Headlines: Nov. 1, 2022

· The Pulse
  • City council began budget deliberations on Oct. 31 with an overview of the capital budget and the results of the city's satisfaction survey. The operating budget is set for public release on Nov. 3 and the utility budget on Nov. 10; they will go before council on Nov. 14 and Nov. 25 respectively. Public hearings are set for Nov. 28 and 29, before council begins its budget debates on Dec. 1.
  • The city chose PCL Construction to complete part of the Yellowhead Trail Freeway Conversion from St. Albert Trail to 97 Street, which is the "most technically complex" part of the project. Changes will include removing major traffic signals, adding service roads, adding interchanges at 127 Street and 115 Street and straightening a curve between 121 Street and 107 Street to accommodate a future LRT bridge. Construction is scheduled to begin in 2023 and end in 2027.
  • The city announced the recipients of this year's Anti-racism Grants Program, which launched in 2021. A total of $210,000 will be awarded to 12 recipients, selected from a pool of 30 eligible applicants. "This funding is empowering groups to create transformational change, and I hope to see more of these community-driven projects in the future," said Mayor Amarjeet Sohi.
  • The city designated four buildings symbolic of "the early growth of Edmonton" and its connection to the river valley as Municipal Historic Resources. The Stone House and Summer Kitchen, which are on land leased by the Whitemud Equine Learning Centre Association, are stone buildings dating to around 1929, the Figg Residence is a house in Bonnie Doon built around 1914 and the Stein Residence is a house in Westmount built in 1912.

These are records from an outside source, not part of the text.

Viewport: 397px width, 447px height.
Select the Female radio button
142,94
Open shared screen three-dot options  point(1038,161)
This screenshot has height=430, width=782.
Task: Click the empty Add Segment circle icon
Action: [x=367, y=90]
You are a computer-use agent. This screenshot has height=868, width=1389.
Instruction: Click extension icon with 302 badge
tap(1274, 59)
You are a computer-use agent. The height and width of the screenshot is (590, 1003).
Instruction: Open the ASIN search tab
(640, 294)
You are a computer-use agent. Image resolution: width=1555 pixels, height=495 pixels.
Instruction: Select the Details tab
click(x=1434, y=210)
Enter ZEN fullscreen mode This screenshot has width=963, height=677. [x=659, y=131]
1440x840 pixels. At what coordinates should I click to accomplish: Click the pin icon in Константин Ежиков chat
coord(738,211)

  • Duncan Kinney, the executive director of Progress Alberta, who was charged with mischief by the Edmonton Police Service on Oct. 14 in connection with the vandalism of a controversial statue outside a Ukrainian centre, released his first statement in response to the charges. Kinney said he intends to plead not guilty and said the arrest "appears to be an attempt by the EPS to silence and discredit a critic." He added that on the advice of his lawyer, he will not discuss any details of the case. In a statement, an EPS spokesperson said police took the extra step of consulting the Alberta Crown Prosecution Service before charging Kinney, who is due in provincial court on Nov. 10.
  • The board of directors for the Edmonton Metro Transit Services Commission, which represents eight municipalities in the Edmonton Metropolitan Region, reviewed a proposed operating budget for the integrated regional bus transit service slated to launch in 2023. The budget, based on 13 proposed routes plus an express service to the Edmonton International Airport, predicts a cost of $29 million to the municipalities and $4 million in revenues though fares and marketing. "With the input that each representative brought forward today from their community, we are now one meeting away from taking the commission from vision to reality," said chair Wes Brodhead.
  • John Day and Rob Seidel, who co-chair MacEwan University's capital fundraising campaign, have a lot to say about the school's "next chapter", central to which are its plans to play a key role in downtown revitalization by constructing a new seven-storey building to consolidate its downtown campus and increasing enrolment 60% by 2030. "The enhanced campus will be a powerful magnet for people whose knowledge, talents, and creativity will help fuel revitalization where it is needed most," wrote Day and Seidel.